Golongan ini terdiri dari 2 macam obat yaitu: Repaglinid (derivat asam
benzoat) dan Nateglinid (derivat fenilalanin). Obat ini diabsorpsi dengan
cepat setelah pemberian secara oral dan diekskresi secara cepat melalui
hati.
2. Insulin
Kadar glukosa darah merupakan kunci pengatur sekresi insulin oleh sel-sel
beta pankreas, walaupun asam amino, keton, peptida gastrointestinal dan
neurotransmitter juga mempengaruhi sekresi insulin. Kadar glukosa darah
yang > 3,9 mmol/L (70 mg/dl) merangsang sekresi insulin. 1,2 Sekresi insulin
fisiologis terdiri dari sekresi basal dan sekresi prandial. Terapi insulin
diupayakan mampu meniru pola sekresi insulin yang fisiologis. Defisiensi
insulin mungkin berupa defisiensi insulin basal, insulin prandial atau
keduanya.
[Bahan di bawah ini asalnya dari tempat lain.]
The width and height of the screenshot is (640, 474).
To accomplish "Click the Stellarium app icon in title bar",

Defisiensi insulin basal menyebabkan timbulnya hiperglikemia
pada keadaan puasa, sedangkan defisiensi insulin prandial akan
menimbulkan hiperglikemia setelah makan. Terapi insulin untuk substitusi
ditujukan untuk melakukan koreksi terhadap defisiensi yang terjadi.
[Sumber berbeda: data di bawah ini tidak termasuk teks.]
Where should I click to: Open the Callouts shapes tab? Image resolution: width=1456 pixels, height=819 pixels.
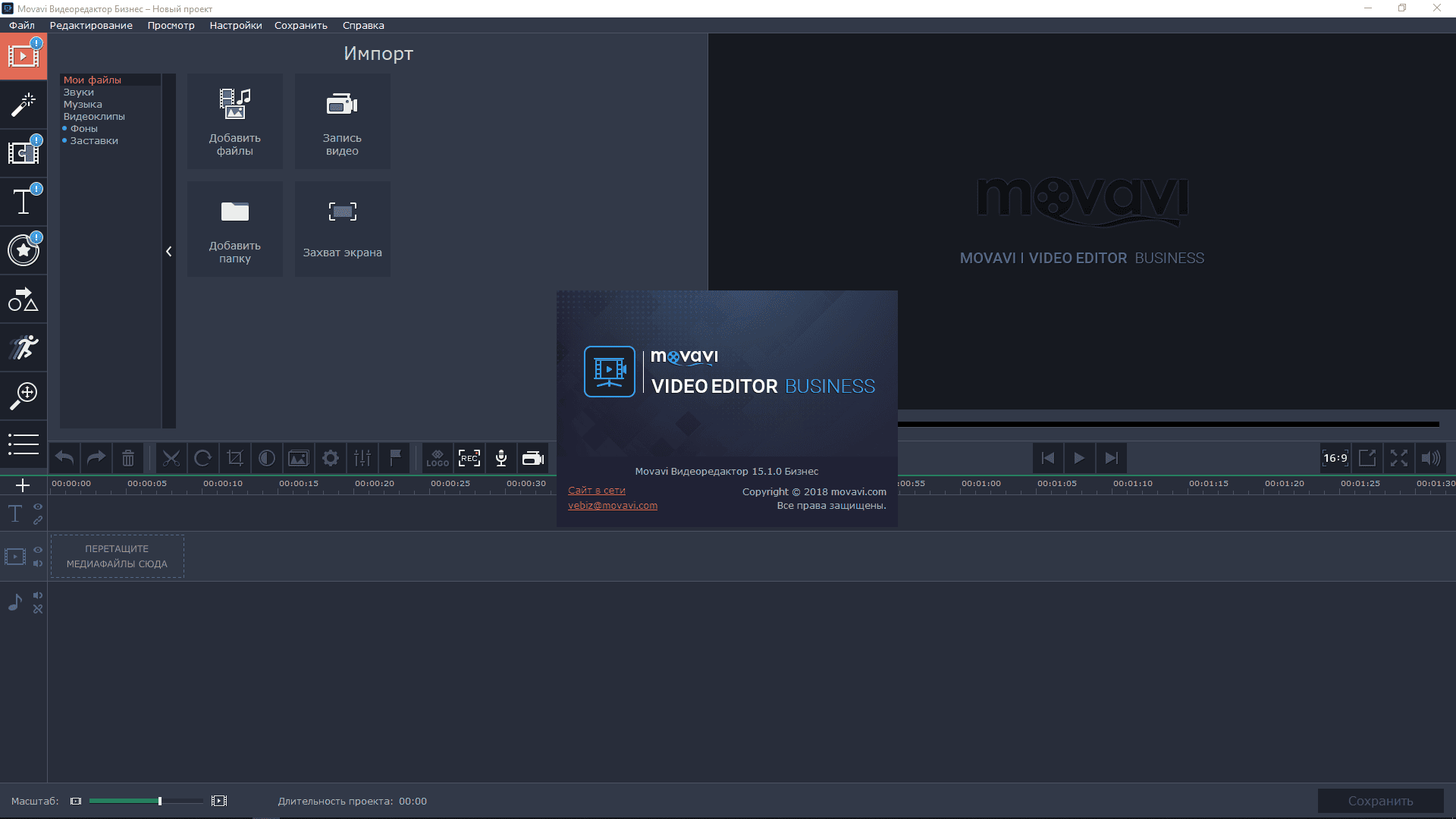pyautogui.click(x=24, y=300)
Terapi insulin dapat diberikan secara tunggal (satu macam) berupa: insulin
kerja cepat (rapid insulin), kerja pendek (short acting), kerja menengah
(intermediate acting), kerja panjang (long acting) atau insulin campuran
tetap (premixed insulin). Pemberian dapat pula secara kombinasi antara
jenis insulin kerja cepat atau insulin kerja pendek untuk koreksi defisiensi
insulin prandial, dengan kerja menengah atau kerja panjang untuk koreksi
defisiensi insulin basal. Juga dapat dilakukan kombinasi dengan OHO. Terapi
insulin tunggal atau kombinasi disesuaikan dengan kebutuhan pasien dan
respons individu terhadap insulin, yang dinilai dari hasil pemeriksaan kadar
glukosa darah harian. Penyesuaian dosis insulin dapat dilakukan dengan
menambah 2-4 unit setiap 3-4 hari bila sasaran terapi belum tercapai. Insulin
bekerja dengan menekan produksi glukosa hati dan stimulasi pemanfaatan
glukosa.
3.
Komplikasi
Komplikasi diabetes yang dapat terjadi dibedakan menjadi dua yaitu
komplikasi akut dan komplikasi kronik. Komplikasi akut berupa koma
hipoglikemi, ketoasidosis diabetik, koma hiperosmolar nonketotik. Komplikasi
kronik dapat berupa makroangiopati, mikroangiopati, neuropati diabetik,
infeksi, kaki diabetik, dan disfungsi ereksi.
Komplikasi Akut
Koma Hipoglikemia19
Hipoglikemia pada pasien diabetes melitus tipe 2 merupakan faktor
penghambat utama dalam mencapai sasaran kendali glukosa darah normal
atau mendekati normal. Hipoglikemi secara harfiah berarti kadar glukosa
darah dibawah harga normal. Faktor utama mengapa hipoglikemi perlu
mendapat perhatian dalam pengelolaan diabetes melitus adalah karena
adanya ketergantungan jaringan saraf terhadap asupan glukosa yang terus
menerus. Gangguan asupan glukosa yang berlangsung beberapa menit
menyebabkan gangguan fungsi sistem saraf pusat (SSP) dengan gejala
gangguan kognisi, bingung, dan koma. Seperti jaringan lain, jaringan saraf
dapat memanfaatkan sumber energi alternatif, yaitu keton dan laktat. Pada
hipoglikemi yang disebabkan, insulin konsentrasi keton di plasma tertekan
dan mungkin tidak mencapai kadar yang cukup di SSP, sehingga tidak dapat
dipakai sebagai sumber energi alternatif.